Delayed cerebral ischemia causing cortical blindness due to repeat cocaine use weeks subsequent to aneurysmal subarachnoid hemorrhage

Affiliations
Case Reports

Delayed cerebral ischemia causing cortical blindness due to repeat cocaine use weeks subsequent to aneurysmal subarachnoid hemorrhage

Brendan J Klein et al. Radiol Case Rep. .

Abstract

Cocaine is a known vasoactive drug associated with poor clinical outcomes and high in-hospital mortality related to aneurysmal subarachnoid hemorrhage; however, the association of prior cocaine use with the incidence of vasospasm and delayed cerebral ischemia remains controversial. We report a case of a 42-year-old male with a history of active cocaine use who presented with a severe headache. Imaging demonstrated diffuse cisternal subarachnoid hemorrhage due to a ruptured basilar apex aneurysm, which was successfully treated with endovascular coil embolization. Despite expedited endovascular treatment and an initially benign clinical course, he suffered from delayed cerebral ischemia resulting in cortical blindness due to bilateral posterior cerebral artery vasospasm secondary to repeat cocaine use weeks after his initial ictus.
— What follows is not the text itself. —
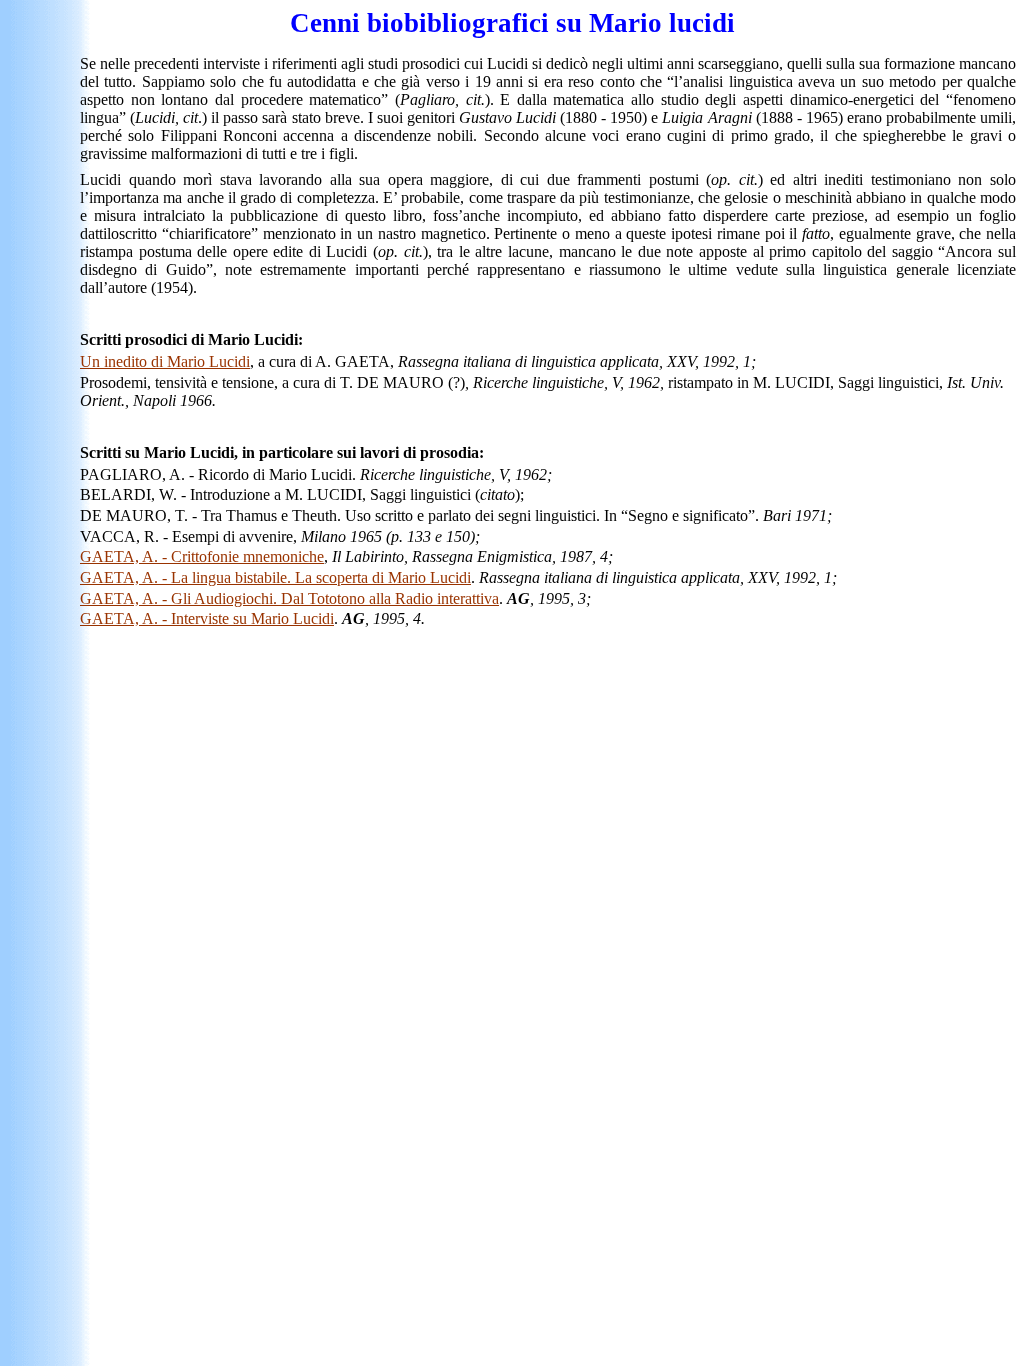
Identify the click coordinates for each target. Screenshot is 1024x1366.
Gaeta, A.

To our knowledge, the present case is the first to describe delayed cerebral ischemia resulting in a severe neurologic deficit due to repeat cocaine use weeks subsequent to aneurysm rupture. We review the current literature on the association of cocaine use with the incidence of vasospasm and delayed cerebral ischemia as well as the effects of cocaine on the cerebrovasculature.

Keywords: Aneurysm; CT, computed tomography; CTA, computed tomography angiography; DCI, delayed cerebral ischemia; TCD, transcranial Doppler; cocaine; delayed cerebral ischemia; subarachnoid hemorrhage; vasospasm.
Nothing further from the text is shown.